◆ COMPITO A ◆
Restituisci il passo della scheda sul film Anatomia di una caduta compreso tra "Camille Rutherford: Zoe Solidor" e "diventa una sospettata.", estremi inclusi.
◆ COMPITO B ◆
Riporta ogni riga dell'elenco che contiene la parola "height", tenendo conto di maiuscole e minuscole.

◆ PAGINA ◆

* * * * *

Aggiornamento: 4 mag 2024

Anatomia di una caduta

(Anatomie d'une chute) Francia 2023 thriller 2h31’

 

Regia: Justine Triet

Sceneggiatura: Justine Triet, Arthur Harari

Fotografia: Simon Beaufils

Montaggio: Laurent Sénéchal

Scenografia: Emmanuelle Duplay

Costumi: Isabelle Pannetier

 

Sandra Hüller: Sandra Voyter

Swann Arlaud: avvocato Vincent Renzi

Milo Machado Graner: Daniel Maleski

Antoine Reinartz: pubblico ministero

Samuel Theis: Samuel Maleski

Jehnny Beth: Marge Berger

Saadia Bentaïeb: avvocato Nour Boudaoud

Camille Rutherford: Zoe Solidor

Anne Rotger: presidente della corte

Sophie Fillières: Monica

 

TRAMA: Sandra, Samuel e il loro figlio di 11 anni, Daniel, ipovedente, vivono da un anno in una località remota in montagna. Un giorno Samuel viene trovato morto ai piedi della loro casa e Sandra diventa una sospettata.

 

Voto 8



Guardando un thriller, qualche volta ci si accorge che non si sta seguendo semplicemente un giallo classico con tanto di omicidio e di alcuni sospettati su cui la polizia prima e il dibattito in aula poi indagano e provano ad arrivare alla verità e alla condanna dopo un verdetto ineccepibile e certo. No, alcune volte si avverte che il risvolto materiale è passa abilmente in secondo piano ed emerge prepotente l’aspetto psicologico dei personaggi implicati e le indagini del regista e dello sceneggiatore si concentrano sui moventi mentali e sul territorio morale dei rapporti tra i personaggi, tralasciando l’evento fisico per concentrarsi totalmente sull’aspetto mentale in tutte le sue variazioni dei vari attori presenti nella storia. Alcune volte, addirittura - e questo film ne è un esempio – l’esplorazione condotta dagli autori assurge ad una sorta di indagine metafisica, che va oltre le competenze di un’autorità giudiziaria.

* * * * *

◆ DATI DA ELABORARE ◆
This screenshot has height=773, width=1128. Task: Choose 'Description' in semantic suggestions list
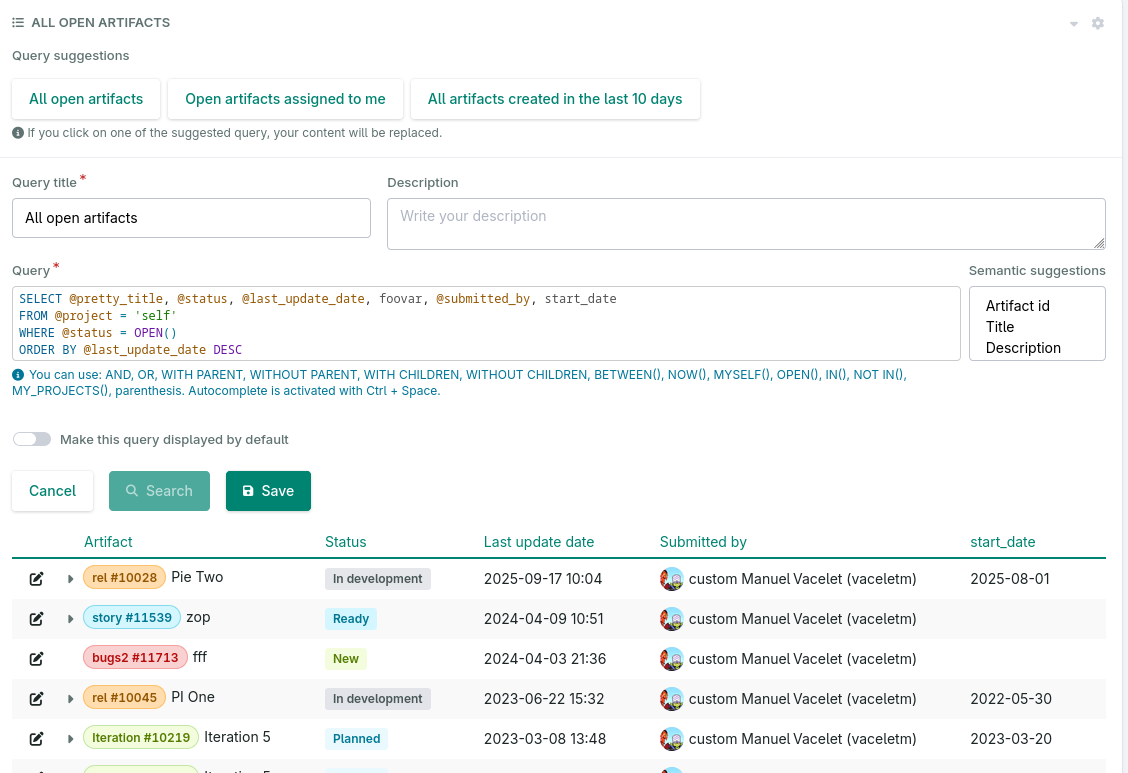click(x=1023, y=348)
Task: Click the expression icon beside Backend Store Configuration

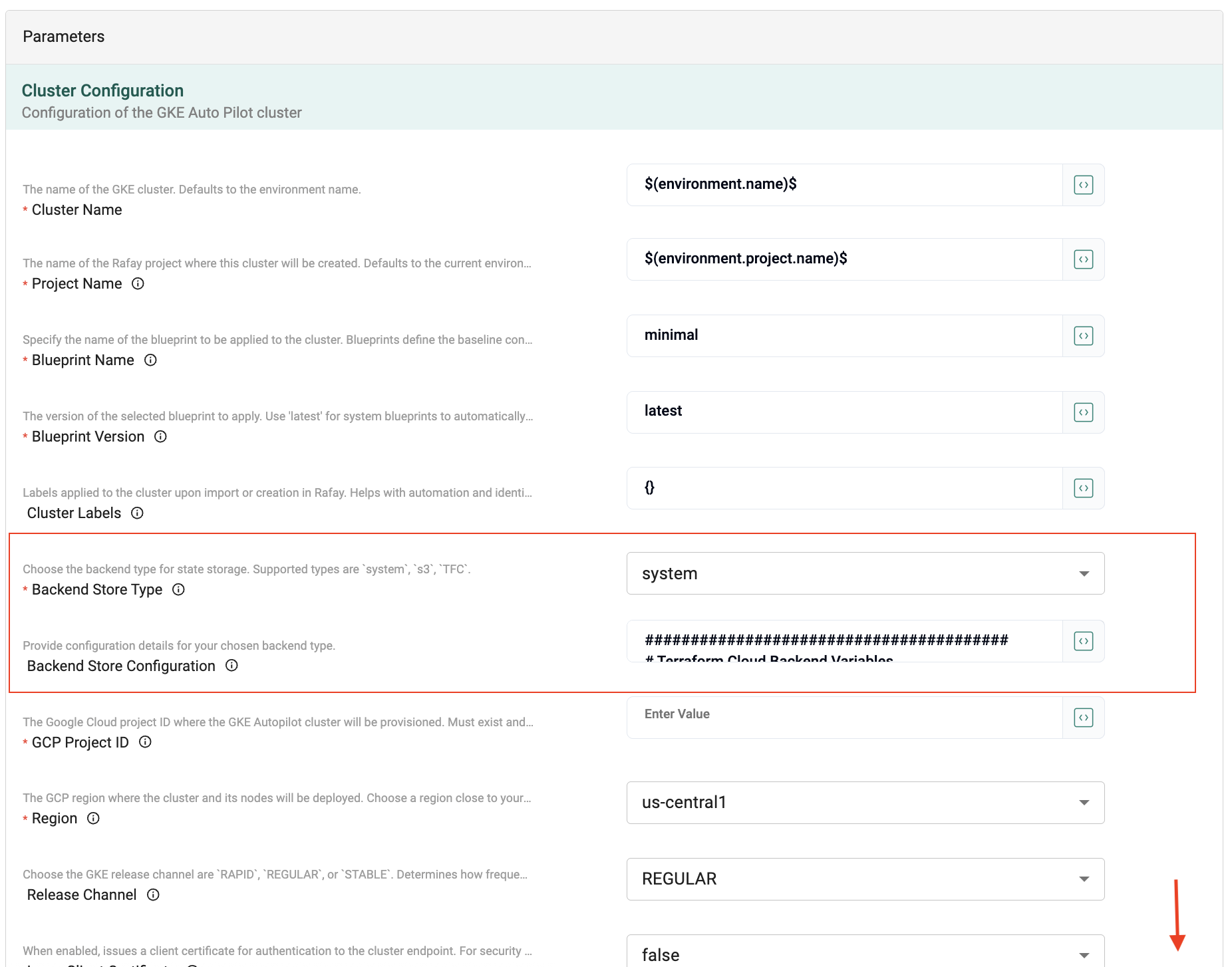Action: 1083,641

* * * * *

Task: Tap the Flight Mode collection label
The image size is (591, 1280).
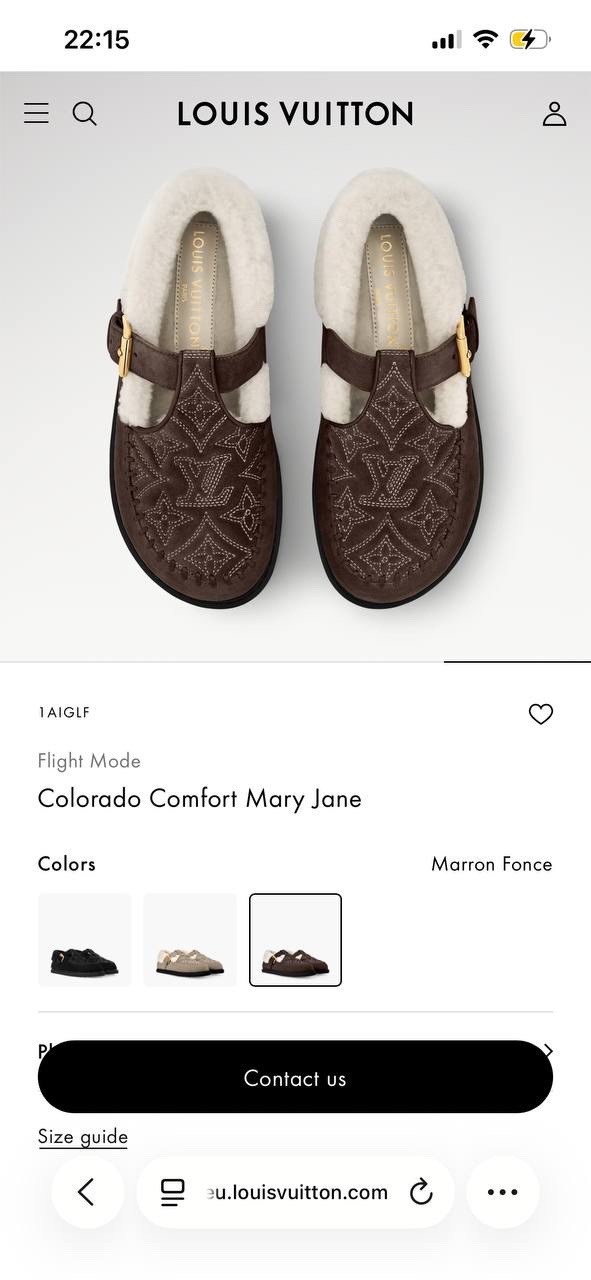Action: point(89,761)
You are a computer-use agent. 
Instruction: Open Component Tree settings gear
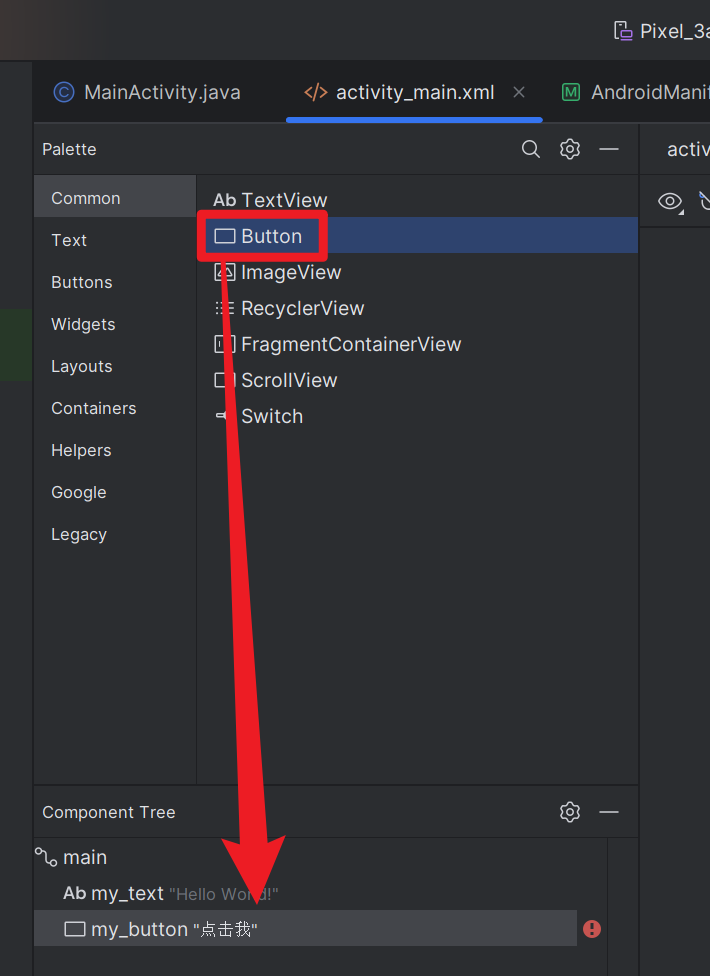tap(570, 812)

* * * * *

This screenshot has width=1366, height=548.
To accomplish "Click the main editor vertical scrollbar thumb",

* * * * *

◆ SOLUZIONE SVOLTA A ◆
Camille Rutherford: Zoe Solidor

Anne Rotger: presidente della corte

Sophie Fillières: Monica

 

TRAMA: Sandra, Samuel e il loro figlio di 11 anni, Daniel, ipovedente, vivono da un anno in una località remota in montagna. Un giorno Samuel viene trovato morto ai piedi della loro casa e Sandra diventa una sospettata.

◆ SOLUZIONE SVOLTA B ◆
This screenshot has height=773, width=1128. Task: Choose 'Description' in semantic suggestions list
This screenshot has width=1366, height=548.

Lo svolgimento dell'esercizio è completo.